About this task = Reproduce the first line of the entries that follow and each later line, word for word, ending with the one containing "[My Cart] (341, 25)".

Records contained in a dataset:
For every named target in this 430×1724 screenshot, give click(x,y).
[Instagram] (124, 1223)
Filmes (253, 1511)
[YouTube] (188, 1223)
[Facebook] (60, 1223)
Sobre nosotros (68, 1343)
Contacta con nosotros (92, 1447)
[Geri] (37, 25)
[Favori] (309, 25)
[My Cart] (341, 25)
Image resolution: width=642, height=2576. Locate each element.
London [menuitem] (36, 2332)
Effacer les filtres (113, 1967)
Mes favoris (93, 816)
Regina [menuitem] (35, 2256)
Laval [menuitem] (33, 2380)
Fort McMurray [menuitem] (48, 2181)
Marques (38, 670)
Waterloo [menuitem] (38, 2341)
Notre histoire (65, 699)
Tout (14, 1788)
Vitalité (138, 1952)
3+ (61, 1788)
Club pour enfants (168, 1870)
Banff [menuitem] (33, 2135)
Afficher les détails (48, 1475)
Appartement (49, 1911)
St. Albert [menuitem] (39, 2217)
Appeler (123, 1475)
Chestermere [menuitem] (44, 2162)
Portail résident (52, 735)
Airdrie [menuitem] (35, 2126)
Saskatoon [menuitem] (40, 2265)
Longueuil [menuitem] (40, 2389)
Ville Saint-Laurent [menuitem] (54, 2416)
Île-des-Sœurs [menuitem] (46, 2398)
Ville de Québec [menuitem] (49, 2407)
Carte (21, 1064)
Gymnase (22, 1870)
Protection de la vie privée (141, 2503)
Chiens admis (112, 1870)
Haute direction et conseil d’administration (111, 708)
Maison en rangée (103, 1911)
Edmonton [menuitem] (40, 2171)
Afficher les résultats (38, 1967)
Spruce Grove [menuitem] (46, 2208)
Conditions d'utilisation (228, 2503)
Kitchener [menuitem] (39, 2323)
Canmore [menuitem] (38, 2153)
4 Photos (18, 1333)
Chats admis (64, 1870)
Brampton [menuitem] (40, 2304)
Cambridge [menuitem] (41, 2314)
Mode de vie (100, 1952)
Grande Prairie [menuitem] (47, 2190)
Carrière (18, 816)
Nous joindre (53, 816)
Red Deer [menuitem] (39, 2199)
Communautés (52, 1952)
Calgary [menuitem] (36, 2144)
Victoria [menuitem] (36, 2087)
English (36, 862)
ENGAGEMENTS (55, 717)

Solution for this task =
For every named target in this 430×1724 screenshot, give click(x,y).
[Instagram] (124, 1223)
Filmes (253, 1511)
[YouTube] (188, 1223)
[Facebook] (60, 1223)
Sobre nosotros (68, 1343)
Contacta con nosotros (92, 1447)
[Geri] (37, 25)
[Favori] (309, 25)
[My Cart] (341, 25)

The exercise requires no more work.